» DATA FOR THIS TASK:
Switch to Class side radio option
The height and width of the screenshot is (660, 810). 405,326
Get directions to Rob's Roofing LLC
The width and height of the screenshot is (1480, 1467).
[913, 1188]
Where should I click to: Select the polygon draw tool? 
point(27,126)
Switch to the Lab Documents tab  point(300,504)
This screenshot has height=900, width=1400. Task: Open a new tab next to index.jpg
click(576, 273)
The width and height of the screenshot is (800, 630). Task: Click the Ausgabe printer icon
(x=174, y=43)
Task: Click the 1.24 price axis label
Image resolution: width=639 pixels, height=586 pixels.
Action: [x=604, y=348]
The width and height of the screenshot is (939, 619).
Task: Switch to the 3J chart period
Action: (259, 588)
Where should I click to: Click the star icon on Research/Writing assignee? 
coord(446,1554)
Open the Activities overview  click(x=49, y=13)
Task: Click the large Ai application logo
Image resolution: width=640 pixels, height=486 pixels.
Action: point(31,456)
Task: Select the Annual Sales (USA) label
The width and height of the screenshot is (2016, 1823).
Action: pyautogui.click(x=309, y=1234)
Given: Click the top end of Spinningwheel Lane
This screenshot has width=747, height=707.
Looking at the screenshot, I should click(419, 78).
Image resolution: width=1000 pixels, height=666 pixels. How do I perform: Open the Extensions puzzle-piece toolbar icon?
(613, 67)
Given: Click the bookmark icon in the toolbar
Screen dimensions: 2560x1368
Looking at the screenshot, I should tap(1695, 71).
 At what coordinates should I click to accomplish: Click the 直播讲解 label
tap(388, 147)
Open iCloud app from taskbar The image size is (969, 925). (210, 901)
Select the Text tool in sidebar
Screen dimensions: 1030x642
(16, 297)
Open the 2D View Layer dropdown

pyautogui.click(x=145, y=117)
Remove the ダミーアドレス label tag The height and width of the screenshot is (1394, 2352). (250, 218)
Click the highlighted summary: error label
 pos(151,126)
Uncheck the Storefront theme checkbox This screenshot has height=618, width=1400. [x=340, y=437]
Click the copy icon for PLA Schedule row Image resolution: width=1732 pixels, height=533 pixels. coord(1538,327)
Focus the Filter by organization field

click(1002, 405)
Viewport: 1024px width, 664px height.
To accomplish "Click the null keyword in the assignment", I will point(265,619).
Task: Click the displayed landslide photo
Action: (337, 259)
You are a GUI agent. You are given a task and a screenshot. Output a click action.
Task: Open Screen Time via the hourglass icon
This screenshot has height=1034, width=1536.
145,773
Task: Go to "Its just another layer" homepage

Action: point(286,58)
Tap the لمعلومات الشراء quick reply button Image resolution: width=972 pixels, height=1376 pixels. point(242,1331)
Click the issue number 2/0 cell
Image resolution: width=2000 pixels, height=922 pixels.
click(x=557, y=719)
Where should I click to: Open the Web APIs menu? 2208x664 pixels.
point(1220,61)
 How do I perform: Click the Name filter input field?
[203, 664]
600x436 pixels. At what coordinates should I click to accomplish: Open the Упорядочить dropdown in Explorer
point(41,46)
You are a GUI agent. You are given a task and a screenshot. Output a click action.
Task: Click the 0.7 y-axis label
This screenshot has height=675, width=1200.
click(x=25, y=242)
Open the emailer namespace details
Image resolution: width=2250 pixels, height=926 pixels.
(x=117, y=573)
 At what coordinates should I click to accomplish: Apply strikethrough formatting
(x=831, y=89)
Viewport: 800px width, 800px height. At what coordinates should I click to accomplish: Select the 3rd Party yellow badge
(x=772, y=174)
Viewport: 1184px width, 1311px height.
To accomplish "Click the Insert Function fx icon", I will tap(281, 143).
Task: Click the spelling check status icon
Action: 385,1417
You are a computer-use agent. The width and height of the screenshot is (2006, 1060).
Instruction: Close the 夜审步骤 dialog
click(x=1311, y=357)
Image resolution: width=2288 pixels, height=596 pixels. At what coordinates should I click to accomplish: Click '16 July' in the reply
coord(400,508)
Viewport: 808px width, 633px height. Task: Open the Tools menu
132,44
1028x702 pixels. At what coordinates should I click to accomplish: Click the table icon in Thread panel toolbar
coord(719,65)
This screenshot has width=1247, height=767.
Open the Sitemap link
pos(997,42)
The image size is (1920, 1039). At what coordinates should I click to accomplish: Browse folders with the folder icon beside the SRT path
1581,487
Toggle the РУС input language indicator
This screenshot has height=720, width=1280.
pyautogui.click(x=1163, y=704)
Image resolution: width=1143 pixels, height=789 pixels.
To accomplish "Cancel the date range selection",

» WRITTEN PROBLEM: Give every line of the entries above as a Markdown table with the columns Row and Line. Number the rows in order and leave out blank lines.

» REPLY TO THE EXERCISE:
| Row | Line |
|---|---|
| 1 | Switch to Class side radio option |
| 2 | The height and width of the screenshot is (660, 810). 405,326 |
| 3 | Get directions to Rob's Roofing LLC |
| 4 | The width and height of the screenshot is (1480, 1467). |
| 5 | [913, 1188] |
| 6 | Where should I click to: Select the polygon draw tool?  |
| 7 | point(27,126) |
| 8 | Switch to the Lab Documents tab  point(300,504) |
| 9 | This screenshot has height=900, width=1400. Task: Open a new tab next to index.jpg |
| 10 | click(576, 273) |
| 11 | The width and height of the screenshot is (800, 630). Task: Click the Ausgabe printer icon |
| 12 | (x=174, y=43) |
| 13 | Task: Click the 1.24 price axis label |
| 14 | Image resolution: width=639 pixels, height=586 pixels. |
| 15 | Action: [x=604, y=348] |
| 16 | The width and height of the screenshot is (939, 619). |
| 17 | Task: Switch to the 3J chart period |
| 18 | Action: (259, 588) |
| 19 | Where should I click to: Click the star icon on Research/Writing assignee?  |
| 20 | coord(446,1554) |
| 21 | Open the Activities overview  click(x=49, y=13) |
| 22 | Task: Click the large Ai application logo |
| 23 | Image resolution: width=640 pixels, height=486 pixels. |
| 24 | Action: point(31,456) |
| 25 | Task: Select the Annual Sales (USA) label |
| 26 | The width and height of the screenshot is (2016, 1823). |
| 27 | Action: pyautogui.click(x=309, y=1234) |
| 28 | Given: Click the top end of Spinningwheel Lane |
| 29 | This screenshot has width=747, height=707. |
| 30 | Looking at the screenshot, I should click(419, 78). |
| 31 | Image resolution: width=1000 pixels, height=666 pixels. How do I perform: Open the Extensions puzzle-piece toolbar icon? |
| 32 | (613, 67) |
| 33 | Given: Click the bookmark icon in the toolbar |
| 34 | Screen dimensions: 2560x1368 |
| 35 | Looking at the screenshot, I should tap(1695, 71). |
| 36 |  At what coordinates should I click to accomplish: Click the 直播讲解 label |
| 37 | tap(388, 147) |
| 38 | Open iCloud app from taskbar The image size is (969, 925). (210, 901) |
| 39 | Select the Text tool in sidebar |
| 40 | Screen dimensions: 1030x642 |
| 41 | (16, 297) |
| 42 | Open the 2D View Layer dropdown |
| 43 | pyautogui.click(x=145, y=117) |
| 44 | Remove the ダミーアドレス label tag The height and width of the screenshot is (1394, 2352). (250, 218) |
| 45 | Click the highlighted summary: error label |
| 46 |  pos(151,126) |
| 47 | Uncheck the Storefront theme checkbox This screenshot has height=618, width=1400. [x=340, y=437] |
| 48 | Click the copy icon for PLA Schedule row Image resolution: width=1732 pixels, height=533 pixels. coord(1538,327) |
| 49 | Focus the Filter by organization field |
| 50 | click(1002, 405) |
| 51 | Viewport: 1024px width, 664px height. |
| 52 | To accomplish "Click the null keyword in the assignment", I will point(265,619). |
| 53 | Task: Click the displayed landslide photo |
| 54 | Action: (337, 259) |
| 55 | You are a GUI agent. You are given a task and a screenshot. Output a click action. |
| 56 | Task: Open Screen Time via the hourglass icon |
| 57 | This screenshot has height=1034, width=1536. |
| 58 | 145,773 |
| 59 | Task: Go to "Its just another layer" homepage |
| 60 | Action: point(286,58) |
| 61 | Tap the لمعلومات الشراء quick reply button Image resolution: width=972 pixels, height=1376 pixels. point(242,1331) |
| 62 | Click the issue number 2/0 cell |
| 63 | Image resolution: width=2000 pixels, height=922 pixels. |
| 64 | click(x=557, y=719) |
| 65 | Where should I click to: Open the Web APIs menu? 2208x664 pixels. |
| 66 | point(1220,61) |
| 67 |  How do I perform: Click the Name filter input field? |
| 68 | [203, 664] |
| 69 | 600x436 pixels. At what coordinates should I click to accomplish: Open the Упорядочить dropdown in Explorer |
| 70 | point(41,46) |
| 71 | You are a GUI agent. You are given a task and a screenshot. Output a click action. |
| 72 | Task: Click the 0.7 y-axis label |
| 73 | This screenshot has height=675, width=1200. |
| 74 | click(x=25, y=242) |
| 75 | Open the emailer namespace details |
| 76 | Image resolution: width=2250 pixels, height=926 pixels. |
| 77 | (x=117, y=573) |
| 78 |  At what coordinates should I click to accomplish: Apply strikethrough formatting |
| 79 | (x=831, y=89) |
| 80 | Viewport: 800px width, 800px height. At what coordinates should I click to accomplish: Select the 3rd Party yellow badge |
| 81 | (x=772, y=174) |
| 82 | Viewport: 1184px width, 1311px height. |
| 83 | To accomplish "Click the Insert Function fx icon", I will tap(281, 143). |
| 84 | Task: Click the spelling check status icon |
| 85 | Action: 385,1417 |
| 86 | You are a computer-use agent. The width and height of the screenshot is (2006, 1060). |
| 87 | Instruction: Close the 夜审步骤 dialog |
| 88 | click(x=1311, y=357) |
| 89 | Image resolution: width=2288 pixels, height=596 pixels. At what coordinates should I click to accomplish: Click '16 July' in the reply |
| 90 | coord(400,508) |
| 91 | Viewport: 808px width, 633px height. Task: Open the Tools menu |
| 92 | 132,44 |
| 93 | 1028x702 pixels. At what coordinates should I click to accomplish: Click the table icon in Thread panel toolbar |
| 94 | coord(719,65) |
| 95 | This screenshot has width=1247, height=767. |
| 96 | Open the Sitemap link |
| 97 | pos(997,42) |
| 98 | The image size is (1920, 1039). At what coordinates should I click to accomplish: Browse folders with the folder icon beside the SRT path |
| 99 | 1581,487 |
| 100 | Toggle the РУС input language indicator |
| 101 | This screenshot has height=720, width=1280. |
| 102 | pyautogui.click(x=1163, y=704) |
| 103 | Image resolution: width=1143 pixels, height=789 pixels. |
| 104 | To accomplish "Cancel the date range selection", |